One option would be to remove all language requiring the employee to keep the terms of the severance confidential and all language prohibiting the employee from disparaging the employer.  This approach, of course, takes away some of the value employers attribute to such agreements, but it is clearly the safest approach in light of the Board’s decision and the Memo.

Another alternative would be to narrowly tailor the confidentiality and nondisparagement provisions, while adding language making clear that nothing in the agreement is intended to impinge on any employee’s Section 7 rights.  To be clear, NLRB has not expressly sanctioned such a disclaimer as being adequate protection of the employee’s rights, and the Memo expressly states that such language is insufficient to cure overly broad confidentiality and nondisparagement language, so this approach will entail a significant degree of risk.

An employer may also consider omitting the confidentiality provision but including a narrowly tailored nondisparagement provision that is designed to track language that would appear to be acceptable under the Memo.  For example: “Employee will not make any maliciously untrue statements about the Company, i.e., statements that are made with knowledge of their falsity or with reckless disregard for their truth or falsity.” 
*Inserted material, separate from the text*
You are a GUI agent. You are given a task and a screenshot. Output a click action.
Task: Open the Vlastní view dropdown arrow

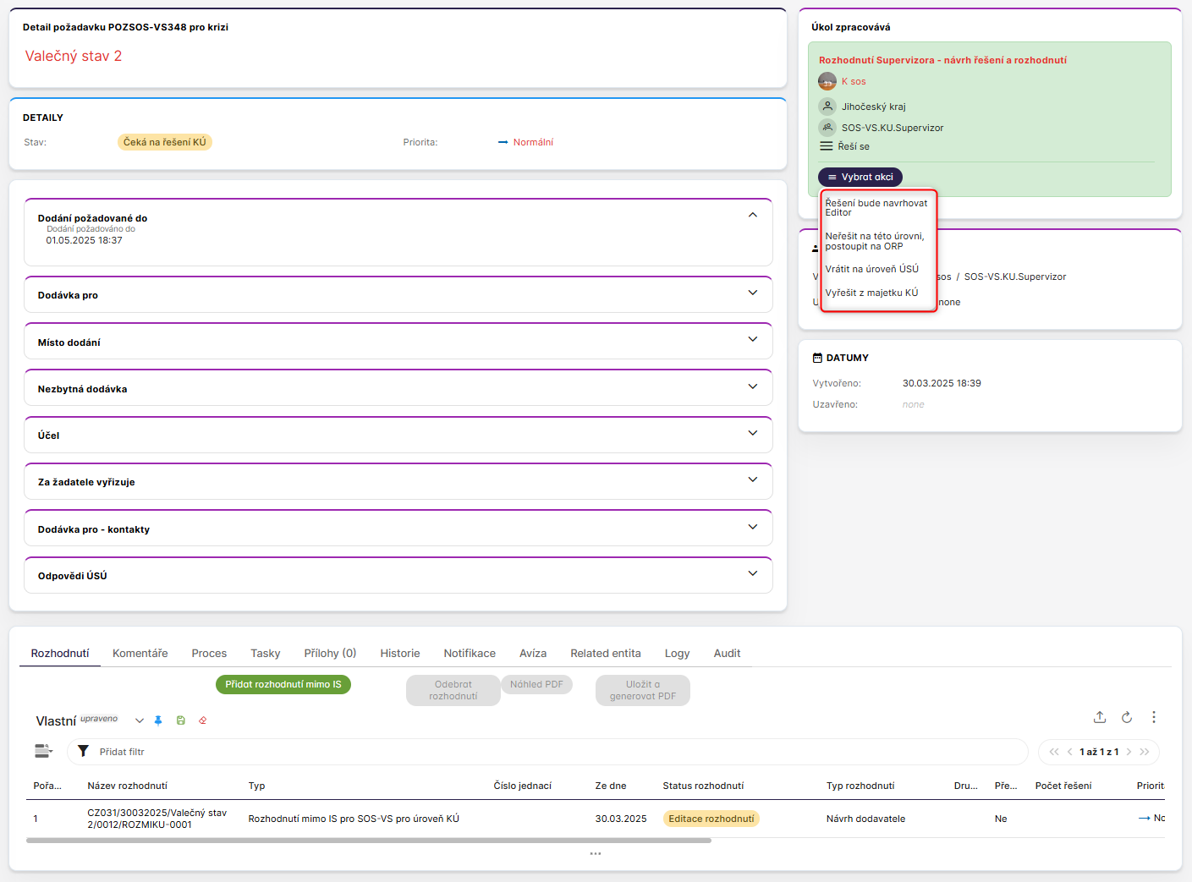140,720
Finally, if the employer elects to include any language around confidentiality and nondisparagement, the agreement should include a severability provision that preserves the remainder of the agreement if the confidentiality and nondisparagement clauses are found to be unenforceable.  This approach, however, could still lead to a violation of Section 8(a)(1) of the NLRA, but should preserve the effectiveness of other portions of the agreement.